Nonetheless, within the boundaries of such ossified assumptions about the US and Iran, coverage of recent tensions does seem to have exhibited a healthier skepticism than we’ve sometimes seen in the past. The specter of the media cheerleading that marked the march to war with Iraq has loomed large, often explicitly. Hard questions have been asked of US policymakers and their shifting rationale for killing Suleimani, not least this past weekend. And our sense of alarm, on the whole, has felt necessary. Yes, there was much uninformed Twitter panic, especially in the immediate, uncertain aftermath of the Suleimani strike. But this looked, for several days, like the sort of dangerous escalation we long feared we’d see under Trump. Taking it seriously—and challenging his administration’s dire informational record in the process—was a bare minimum.

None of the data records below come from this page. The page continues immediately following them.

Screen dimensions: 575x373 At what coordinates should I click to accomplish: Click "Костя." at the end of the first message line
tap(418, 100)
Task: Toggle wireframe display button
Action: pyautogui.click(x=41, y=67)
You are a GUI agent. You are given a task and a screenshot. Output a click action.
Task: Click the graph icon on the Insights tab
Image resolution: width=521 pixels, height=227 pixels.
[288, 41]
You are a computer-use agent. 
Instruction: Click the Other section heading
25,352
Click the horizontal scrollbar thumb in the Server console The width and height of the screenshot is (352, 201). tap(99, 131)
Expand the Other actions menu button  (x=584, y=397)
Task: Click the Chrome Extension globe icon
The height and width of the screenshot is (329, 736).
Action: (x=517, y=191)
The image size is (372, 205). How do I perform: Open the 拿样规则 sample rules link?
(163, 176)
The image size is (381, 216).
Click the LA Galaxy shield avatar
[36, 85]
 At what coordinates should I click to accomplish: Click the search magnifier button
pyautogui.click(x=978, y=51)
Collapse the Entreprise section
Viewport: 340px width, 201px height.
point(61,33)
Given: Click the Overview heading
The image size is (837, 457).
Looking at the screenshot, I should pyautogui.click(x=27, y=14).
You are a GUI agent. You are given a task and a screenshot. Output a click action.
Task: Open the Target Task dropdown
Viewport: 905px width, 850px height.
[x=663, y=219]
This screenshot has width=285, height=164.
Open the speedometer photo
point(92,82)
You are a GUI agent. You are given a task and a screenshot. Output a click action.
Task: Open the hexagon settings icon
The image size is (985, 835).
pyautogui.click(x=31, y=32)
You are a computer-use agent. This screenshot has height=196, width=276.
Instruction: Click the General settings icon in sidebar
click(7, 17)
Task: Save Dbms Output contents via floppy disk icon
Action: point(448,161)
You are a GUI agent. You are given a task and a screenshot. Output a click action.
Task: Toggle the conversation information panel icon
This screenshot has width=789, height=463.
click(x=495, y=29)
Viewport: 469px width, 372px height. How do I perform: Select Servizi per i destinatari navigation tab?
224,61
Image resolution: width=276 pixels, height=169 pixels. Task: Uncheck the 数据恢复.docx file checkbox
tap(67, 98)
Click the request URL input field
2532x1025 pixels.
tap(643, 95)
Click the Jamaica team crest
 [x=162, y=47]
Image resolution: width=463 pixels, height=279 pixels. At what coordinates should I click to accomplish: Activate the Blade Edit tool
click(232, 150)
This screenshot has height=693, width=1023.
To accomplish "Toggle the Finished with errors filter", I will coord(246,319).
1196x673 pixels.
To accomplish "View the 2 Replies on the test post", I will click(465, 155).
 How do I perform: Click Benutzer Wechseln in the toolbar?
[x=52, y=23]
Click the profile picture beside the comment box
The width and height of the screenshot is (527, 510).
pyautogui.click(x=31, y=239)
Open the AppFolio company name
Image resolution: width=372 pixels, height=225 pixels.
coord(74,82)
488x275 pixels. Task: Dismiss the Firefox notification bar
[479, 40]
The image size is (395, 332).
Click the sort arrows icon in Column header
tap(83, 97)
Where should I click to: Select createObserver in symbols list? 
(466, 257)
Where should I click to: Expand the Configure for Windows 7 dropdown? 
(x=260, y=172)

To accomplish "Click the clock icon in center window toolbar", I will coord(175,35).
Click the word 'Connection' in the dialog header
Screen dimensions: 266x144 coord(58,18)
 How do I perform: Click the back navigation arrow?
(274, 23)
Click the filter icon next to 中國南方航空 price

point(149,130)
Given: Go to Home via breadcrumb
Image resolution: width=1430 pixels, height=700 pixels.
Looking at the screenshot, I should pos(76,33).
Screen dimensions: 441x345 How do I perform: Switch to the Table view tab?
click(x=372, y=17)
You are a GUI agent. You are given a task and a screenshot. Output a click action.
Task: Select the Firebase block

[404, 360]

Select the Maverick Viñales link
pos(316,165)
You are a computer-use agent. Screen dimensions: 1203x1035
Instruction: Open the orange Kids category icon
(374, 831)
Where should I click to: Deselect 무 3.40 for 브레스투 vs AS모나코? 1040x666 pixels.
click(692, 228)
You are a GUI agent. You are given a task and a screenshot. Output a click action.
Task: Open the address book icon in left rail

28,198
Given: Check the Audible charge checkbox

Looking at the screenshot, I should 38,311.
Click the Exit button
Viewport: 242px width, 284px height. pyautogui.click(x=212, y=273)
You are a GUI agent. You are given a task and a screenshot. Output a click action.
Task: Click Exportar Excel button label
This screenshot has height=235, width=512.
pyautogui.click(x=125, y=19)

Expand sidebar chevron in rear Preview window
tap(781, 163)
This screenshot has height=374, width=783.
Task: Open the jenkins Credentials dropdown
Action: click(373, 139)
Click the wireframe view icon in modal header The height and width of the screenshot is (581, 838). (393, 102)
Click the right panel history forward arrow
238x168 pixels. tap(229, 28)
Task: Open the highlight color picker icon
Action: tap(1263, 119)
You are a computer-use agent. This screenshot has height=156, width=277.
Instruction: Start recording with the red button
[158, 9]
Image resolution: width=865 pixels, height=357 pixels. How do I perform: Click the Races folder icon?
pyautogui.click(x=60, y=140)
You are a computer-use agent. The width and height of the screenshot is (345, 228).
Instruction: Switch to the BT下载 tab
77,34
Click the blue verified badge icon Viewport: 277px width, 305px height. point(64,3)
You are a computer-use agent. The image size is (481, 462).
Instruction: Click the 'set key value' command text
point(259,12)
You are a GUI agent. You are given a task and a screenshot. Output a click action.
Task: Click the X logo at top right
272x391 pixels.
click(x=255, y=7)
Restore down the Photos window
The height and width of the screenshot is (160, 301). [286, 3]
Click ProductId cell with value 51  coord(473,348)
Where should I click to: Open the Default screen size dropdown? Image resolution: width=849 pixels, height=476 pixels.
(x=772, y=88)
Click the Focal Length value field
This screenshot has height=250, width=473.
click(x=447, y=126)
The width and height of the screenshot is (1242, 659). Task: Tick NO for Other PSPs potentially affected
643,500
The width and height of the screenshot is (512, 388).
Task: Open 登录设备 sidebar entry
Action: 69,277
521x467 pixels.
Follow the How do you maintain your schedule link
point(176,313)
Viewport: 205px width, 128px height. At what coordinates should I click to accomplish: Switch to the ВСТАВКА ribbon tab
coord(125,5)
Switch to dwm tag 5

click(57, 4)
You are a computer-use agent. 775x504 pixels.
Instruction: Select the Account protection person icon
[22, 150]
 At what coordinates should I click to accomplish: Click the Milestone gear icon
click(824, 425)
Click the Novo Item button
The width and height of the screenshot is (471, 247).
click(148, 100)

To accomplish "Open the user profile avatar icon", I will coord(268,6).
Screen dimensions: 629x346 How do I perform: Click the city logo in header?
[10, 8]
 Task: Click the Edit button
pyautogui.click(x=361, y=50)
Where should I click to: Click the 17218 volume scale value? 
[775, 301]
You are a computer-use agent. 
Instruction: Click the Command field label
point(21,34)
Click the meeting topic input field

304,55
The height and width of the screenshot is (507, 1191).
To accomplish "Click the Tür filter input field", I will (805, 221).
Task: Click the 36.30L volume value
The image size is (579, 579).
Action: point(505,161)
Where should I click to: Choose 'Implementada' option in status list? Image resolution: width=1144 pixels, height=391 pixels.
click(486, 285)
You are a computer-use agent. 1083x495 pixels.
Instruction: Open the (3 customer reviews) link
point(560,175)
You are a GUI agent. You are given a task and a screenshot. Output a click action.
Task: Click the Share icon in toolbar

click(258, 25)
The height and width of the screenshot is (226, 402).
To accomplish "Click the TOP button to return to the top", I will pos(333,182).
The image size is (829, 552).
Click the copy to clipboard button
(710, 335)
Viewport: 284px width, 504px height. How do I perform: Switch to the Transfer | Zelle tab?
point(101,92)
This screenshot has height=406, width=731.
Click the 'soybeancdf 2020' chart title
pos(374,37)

A big challenge, going forward, will be to apply at least this level of attention and skepticism to future administrations when lives are in the balance. The Trump administration’s routine dishonesty has put many in the media on high alert. But governments of all stripes routinely lie about war, as the Post’s Afghanistan Papers project very recently reminded us. The Trump era has taught us a number of useful lessons about our coverage. Those lessons need to endure.
Below, more on Trump and Iran:
- Alternative media: Ben Smith, editor of BuzzFeed News, argues that the centrality of Twitter in our present information ecosystem makes it harder for governments to lead America into war now than it was in the past. Ahead of the Iraq war, Smith writes, the only “quick anti-war counter-narrative came from the nascent liberal blogs that operated on the margins of the official conversation.” The rise of “alternative media” since then “is inseparable from the loss of faith that followed the invasion of Iraq.”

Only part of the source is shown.